> Written instruction
How many of the lines below contain the string "Delete", with uppercase and lowercase treated as different? Give only the number.

═════ Stored rows

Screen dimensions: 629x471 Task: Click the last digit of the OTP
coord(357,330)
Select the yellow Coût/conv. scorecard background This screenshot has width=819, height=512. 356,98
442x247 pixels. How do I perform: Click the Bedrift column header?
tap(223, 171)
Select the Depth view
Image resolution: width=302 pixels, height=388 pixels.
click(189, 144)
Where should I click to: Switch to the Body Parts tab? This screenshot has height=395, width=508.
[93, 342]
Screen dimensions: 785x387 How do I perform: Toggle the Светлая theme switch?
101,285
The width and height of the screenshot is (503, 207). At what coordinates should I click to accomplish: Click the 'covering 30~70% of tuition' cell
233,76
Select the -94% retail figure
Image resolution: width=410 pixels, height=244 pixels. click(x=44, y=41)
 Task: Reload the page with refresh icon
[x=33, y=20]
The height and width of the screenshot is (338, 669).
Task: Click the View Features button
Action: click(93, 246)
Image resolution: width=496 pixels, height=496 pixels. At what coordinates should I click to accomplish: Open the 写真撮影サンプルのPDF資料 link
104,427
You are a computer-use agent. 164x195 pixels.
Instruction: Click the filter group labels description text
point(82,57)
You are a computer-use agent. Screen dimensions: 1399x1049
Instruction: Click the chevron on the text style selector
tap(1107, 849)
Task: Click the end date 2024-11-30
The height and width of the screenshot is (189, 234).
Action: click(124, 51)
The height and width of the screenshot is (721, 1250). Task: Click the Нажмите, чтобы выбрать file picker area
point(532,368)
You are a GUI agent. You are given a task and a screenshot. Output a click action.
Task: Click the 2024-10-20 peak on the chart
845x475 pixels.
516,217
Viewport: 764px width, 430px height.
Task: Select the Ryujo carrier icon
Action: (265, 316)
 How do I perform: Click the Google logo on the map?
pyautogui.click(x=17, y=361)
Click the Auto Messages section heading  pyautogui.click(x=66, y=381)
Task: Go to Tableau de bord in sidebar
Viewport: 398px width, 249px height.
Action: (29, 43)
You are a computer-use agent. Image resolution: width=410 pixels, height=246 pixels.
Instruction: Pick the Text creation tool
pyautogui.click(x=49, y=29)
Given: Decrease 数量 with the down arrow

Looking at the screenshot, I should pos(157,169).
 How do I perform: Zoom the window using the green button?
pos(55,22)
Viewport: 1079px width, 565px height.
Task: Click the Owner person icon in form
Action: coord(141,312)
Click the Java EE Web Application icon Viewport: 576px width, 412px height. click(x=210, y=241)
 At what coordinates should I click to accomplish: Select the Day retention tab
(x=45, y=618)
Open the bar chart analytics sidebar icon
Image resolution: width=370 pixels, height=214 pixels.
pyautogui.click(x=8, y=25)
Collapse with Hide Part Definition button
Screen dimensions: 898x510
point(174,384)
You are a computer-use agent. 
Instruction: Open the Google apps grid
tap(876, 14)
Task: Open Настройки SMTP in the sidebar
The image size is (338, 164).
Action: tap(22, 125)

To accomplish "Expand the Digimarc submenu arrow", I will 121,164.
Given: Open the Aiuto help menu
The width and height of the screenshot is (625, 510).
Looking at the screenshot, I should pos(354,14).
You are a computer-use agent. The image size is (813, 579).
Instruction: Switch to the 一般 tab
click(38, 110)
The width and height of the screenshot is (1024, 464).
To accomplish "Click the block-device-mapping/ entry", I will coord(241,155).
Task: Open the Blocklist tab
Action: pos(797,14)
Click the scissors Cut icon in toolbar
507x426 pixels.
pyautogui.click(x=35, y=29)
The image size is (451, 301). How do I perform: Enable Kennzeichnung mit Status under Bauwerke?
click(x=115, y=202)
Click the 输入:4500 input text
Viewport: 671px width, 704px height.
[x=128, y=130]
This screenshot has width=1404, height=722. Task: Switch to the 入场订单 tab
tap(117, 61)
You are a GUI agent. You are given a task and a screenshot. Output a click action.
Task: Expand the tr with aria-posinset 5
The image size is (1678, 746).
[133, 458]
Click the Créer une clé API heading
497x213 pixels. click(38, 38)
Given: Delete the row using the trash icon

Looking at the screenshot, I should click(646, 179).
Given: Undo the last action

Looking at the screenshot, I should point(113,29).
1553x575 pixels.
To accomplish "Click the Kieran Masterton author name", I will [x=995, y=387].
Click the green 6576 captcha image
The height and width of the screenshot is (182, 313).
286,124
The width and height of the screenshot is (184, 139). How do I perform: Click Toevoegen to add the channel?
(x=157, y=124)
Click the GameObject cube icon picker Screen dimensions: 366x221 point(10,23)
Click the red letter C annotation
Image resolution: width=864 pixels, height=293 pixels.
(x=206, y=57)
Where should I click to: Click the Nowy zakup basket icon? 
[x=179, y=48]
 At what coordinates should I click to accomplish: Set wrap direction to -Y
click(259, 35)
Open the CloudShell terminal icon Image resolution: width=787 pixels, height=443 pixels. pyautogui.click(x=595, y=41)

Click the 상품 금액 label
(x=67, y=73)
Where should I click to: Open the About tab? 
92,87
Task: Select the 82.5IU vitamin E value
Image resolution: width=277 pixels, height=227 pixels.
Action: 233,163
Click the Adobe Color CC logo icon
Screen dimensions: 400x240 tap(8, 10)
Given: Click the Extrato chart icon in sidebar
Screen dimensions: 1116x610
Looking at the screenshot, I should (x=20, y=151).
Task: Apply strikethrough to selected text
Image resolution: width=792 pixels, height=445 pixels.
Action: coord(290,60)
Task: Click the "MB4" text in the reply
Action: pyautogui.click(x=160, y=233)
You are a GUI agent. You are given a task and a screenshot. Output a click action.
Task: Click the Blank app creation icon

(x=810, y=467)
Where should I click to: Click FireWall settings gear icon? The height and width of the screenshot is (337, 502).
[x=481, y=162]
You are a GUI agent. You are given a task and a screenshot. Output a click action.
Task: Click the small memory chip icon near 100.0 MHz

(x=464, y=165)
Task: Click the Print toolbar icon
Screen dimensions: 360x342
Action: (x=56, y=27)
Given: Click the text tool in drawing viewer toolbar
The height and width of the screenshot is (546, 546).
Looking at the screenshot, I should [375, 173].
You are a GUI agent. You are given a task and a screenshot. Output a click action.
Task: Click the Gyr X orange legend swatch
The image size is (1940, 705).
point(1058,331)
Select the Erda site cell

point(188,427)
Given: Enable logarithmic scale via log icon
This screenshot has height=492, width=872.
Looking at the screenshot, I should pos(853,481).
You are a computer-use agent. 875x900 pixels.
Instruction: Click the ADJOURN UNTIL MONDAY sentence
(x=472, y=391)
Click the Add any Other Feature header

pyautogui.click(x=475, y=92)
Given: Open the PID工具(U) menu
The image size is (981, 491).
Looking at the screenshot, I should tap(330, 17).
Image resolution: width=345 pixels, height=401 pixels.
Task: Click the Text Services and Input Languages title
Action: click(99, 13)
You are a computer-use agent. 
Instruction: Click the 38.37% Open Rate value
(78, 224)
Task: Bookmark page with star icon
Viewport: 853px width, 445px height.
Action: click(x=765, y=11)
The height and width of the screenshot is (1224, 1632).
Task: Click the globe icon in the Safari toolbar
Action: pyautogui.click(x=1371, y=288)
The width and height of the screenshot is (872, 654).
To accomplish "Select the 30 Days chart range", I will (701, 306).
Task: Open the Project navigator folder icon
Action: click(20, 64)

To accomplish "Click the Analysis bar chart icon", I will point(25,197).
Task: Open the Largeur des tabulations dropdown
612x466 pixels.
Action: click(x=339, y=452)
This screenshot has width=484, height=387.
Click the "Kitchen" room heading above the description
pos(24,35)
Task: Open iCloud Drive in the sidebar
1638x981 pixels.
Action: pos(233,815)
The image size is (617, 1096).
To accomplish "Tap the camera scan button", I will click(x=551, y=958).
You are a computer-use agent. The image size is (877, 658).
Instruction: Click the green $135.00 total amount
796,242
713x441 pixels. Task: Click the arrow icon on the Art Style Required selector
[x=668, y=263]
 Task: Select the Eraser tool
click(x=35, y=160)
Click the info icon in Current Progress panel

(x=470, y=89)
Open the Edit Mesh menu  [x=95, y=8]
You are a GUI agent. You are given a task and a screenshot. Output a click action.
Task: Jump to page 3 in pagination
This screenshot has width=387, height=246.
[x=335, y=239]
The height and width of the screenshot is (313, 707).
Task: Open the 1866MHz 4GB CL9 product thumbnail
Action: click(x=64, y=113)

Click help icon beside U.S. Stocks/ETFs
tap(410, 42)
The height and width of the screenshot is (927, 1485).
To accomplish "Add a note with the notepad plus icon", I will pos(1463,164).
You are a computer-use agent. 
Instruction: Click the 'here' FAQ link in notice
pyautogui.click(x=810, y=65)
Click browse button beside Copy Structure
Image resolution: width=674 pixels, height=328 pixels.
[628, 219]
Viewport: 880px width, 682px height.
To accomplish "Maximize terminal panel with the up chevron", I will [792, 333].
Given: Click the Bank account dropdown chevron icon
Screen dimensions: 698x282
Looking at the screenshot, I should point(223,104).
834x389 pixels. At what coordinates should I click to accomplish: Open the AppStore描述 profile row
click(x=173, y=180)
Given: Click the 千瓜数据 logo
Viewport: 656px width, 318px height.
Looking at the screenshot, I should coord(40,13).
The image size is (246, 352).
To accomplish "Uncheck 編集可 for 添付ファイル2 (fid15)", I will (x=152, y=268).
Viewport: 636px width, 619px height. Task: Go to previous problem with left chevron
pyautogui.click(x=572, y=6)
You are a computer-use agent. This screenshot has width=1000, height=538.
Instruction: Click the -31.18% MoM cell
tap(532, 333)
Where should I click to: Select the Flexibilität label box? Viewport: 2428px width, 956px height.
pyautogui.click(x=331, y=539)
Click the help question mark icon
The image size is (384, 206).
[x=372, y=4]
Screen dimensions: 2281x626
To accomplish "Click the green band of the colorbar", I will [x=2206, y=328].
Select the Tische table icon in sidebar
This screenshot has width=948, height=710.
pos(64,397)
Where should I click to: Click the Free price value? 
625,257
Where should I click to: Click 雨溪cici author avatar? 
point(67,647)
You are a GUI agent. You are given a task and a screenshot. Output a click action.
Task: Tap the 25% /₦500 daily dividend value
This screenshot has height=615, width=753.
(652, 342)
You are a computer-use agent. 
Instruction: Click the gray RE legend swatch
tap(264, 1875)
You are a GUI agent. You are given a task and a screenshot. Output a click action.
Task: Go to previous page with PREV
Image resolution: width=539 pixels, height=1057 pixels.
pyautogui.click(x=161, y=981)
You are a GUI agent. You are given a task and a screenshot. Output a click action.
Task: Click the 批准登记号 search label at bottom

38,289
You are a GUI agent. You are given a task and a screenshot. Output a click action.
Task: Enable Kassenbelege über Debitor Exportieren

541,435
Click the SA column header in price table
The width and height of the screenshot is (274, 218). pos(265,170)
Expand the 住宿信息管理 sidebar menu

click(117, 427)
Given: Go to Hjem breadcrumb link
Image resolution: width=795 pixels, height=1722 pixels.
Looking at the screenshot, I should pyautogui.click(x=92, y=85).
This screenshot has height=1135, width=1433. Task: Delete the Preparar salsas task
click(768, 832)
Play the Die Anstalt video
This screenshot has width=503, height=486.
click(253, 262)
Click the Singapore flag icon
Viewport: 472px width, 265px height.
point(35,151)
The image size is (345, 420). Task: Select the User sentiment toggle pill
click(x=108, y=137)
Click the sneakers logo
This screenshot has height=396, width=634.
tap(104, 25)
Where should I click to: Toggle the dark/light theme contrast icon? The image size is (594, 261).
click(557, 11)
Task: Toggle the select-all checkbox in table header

══════════

> Answer to the problem
2